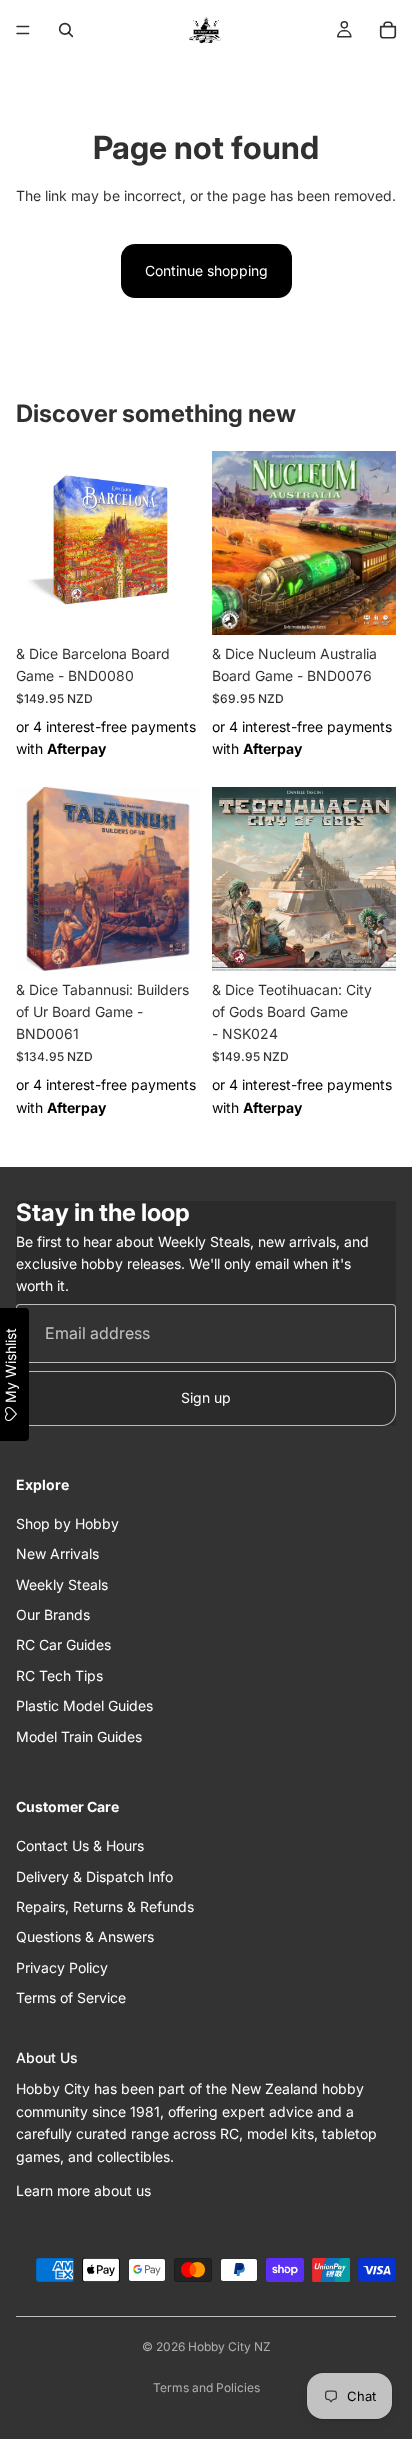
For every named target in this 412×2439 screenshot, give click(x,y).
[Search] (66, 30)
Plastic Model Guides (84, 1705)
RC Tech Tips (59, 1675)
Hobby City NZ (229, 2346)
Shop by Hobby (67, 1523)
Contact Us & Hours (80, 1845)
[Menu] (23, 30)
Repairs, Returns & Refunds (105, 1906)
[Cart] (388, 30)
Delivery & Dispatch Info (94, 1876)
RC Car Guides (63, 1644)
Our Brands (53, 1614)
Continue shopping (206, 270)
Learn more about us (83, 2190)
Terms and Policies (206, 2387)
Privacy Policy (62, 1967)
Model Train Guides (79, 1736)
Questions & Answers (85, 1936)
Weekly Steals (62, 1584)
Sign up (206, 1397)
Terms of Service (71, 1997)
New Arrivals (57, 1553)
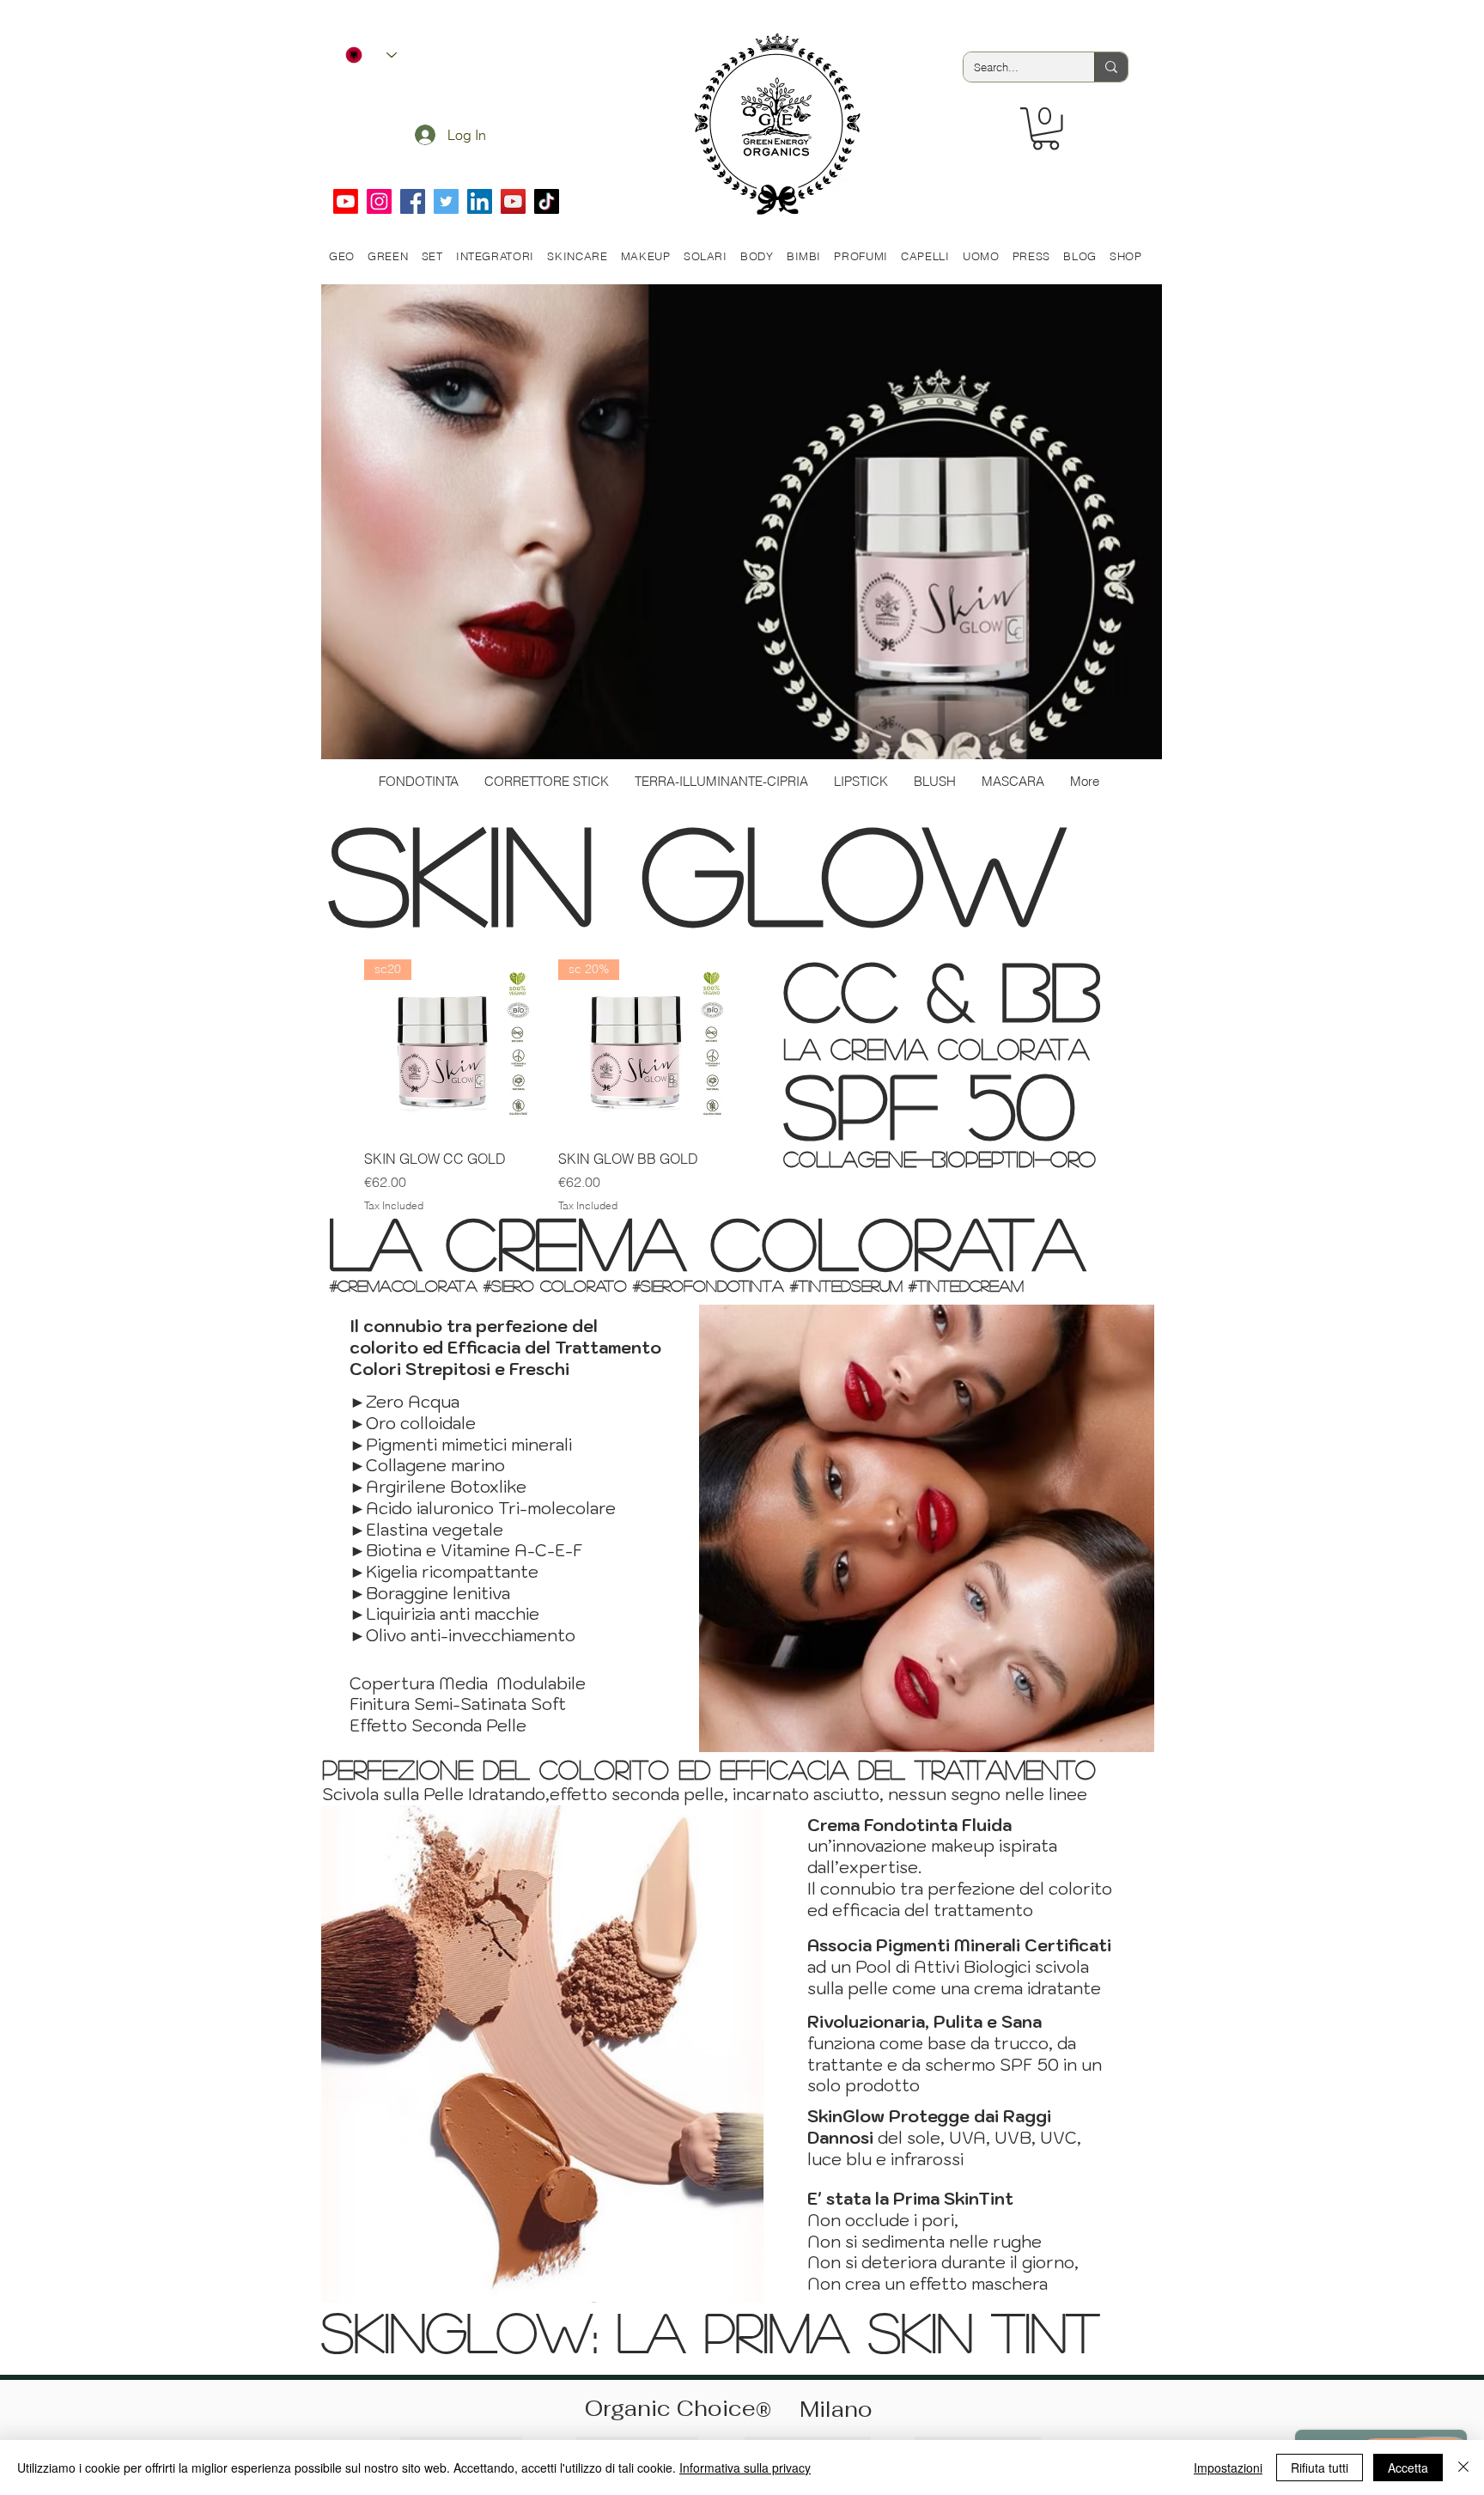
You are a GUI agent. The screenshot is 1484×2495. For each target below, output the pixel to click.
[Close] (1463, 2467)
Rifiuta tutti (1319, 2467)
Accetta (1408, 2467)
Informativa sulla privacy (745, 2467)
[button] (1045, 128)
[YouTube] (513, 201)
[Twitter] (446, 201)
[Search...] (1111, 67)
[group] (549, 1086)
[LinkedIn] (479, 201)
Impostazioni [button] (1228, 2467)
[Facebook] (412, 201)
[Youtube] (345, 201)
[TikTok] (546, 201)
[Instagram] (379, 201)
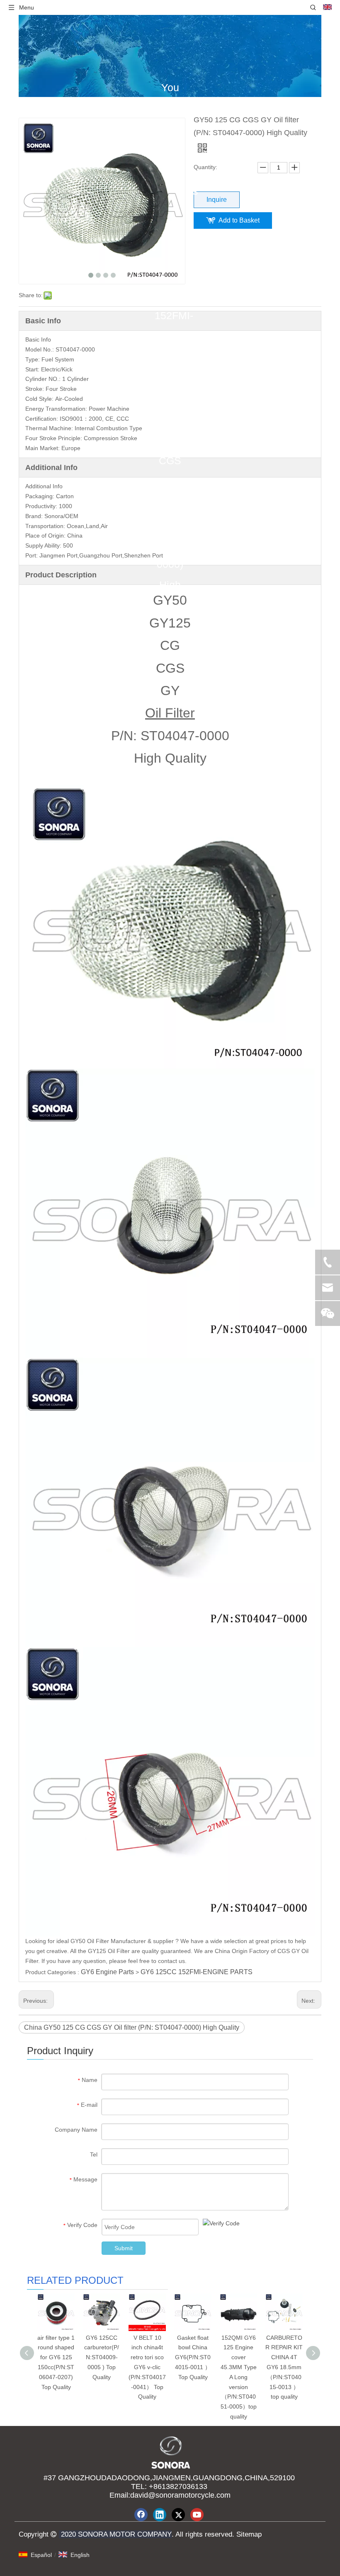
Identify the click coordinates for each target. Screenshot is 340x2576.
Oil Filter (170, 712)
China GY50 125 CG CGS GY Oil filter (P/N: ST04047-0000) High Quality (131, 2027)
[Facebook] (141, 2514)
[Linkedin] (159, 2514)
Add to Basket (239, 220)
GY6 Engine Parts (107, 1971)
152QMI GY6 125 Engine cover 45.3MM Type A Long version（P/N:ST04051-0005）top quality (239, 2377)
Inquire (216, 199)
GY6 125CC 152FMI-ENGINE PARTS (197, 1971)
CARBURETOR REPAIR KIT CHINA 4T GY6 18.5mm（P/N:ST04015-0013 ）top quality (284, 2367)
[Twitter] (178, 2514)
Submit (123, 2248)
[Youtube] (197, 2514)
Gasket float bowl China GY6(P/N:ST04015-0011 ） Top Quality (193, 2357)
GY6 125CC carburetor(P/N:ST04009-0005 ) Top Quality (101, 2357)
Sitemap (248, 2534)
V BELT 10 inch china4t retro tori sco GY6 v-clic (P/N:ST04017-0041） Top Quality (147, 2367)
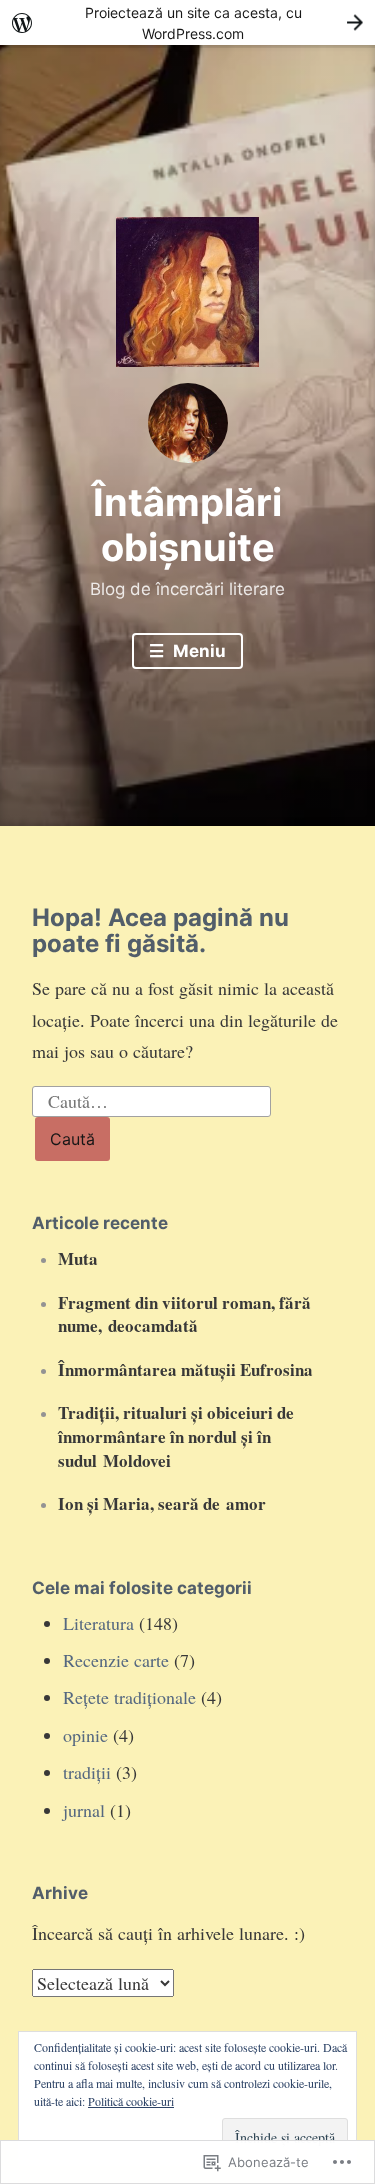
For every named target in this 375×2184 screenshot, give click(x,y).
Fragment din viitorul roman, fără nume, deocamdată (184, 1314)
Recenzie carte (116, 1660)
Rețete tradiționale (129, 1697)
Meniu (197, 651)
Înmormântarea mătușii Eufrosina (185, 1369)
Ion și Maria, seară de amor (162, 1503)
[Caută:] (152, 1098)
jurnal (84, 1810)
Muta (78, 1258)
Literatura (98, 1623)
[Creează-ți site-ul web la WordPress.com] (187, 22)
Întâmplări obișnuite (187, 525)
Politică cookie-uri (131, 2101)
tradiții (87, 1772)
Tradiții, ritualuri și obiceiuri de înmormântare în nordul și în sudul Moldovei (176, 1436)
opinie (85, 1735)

- **EXERCISE BRIEF**: Could you filter the entries above for lines holding the string "give" and copy them?

- **THE COMPLETED TASK**:
For every named target in this 412×2439 screenshot, give click(x,y).
For every named target in this 375×2184 screenshot, give click(x,y).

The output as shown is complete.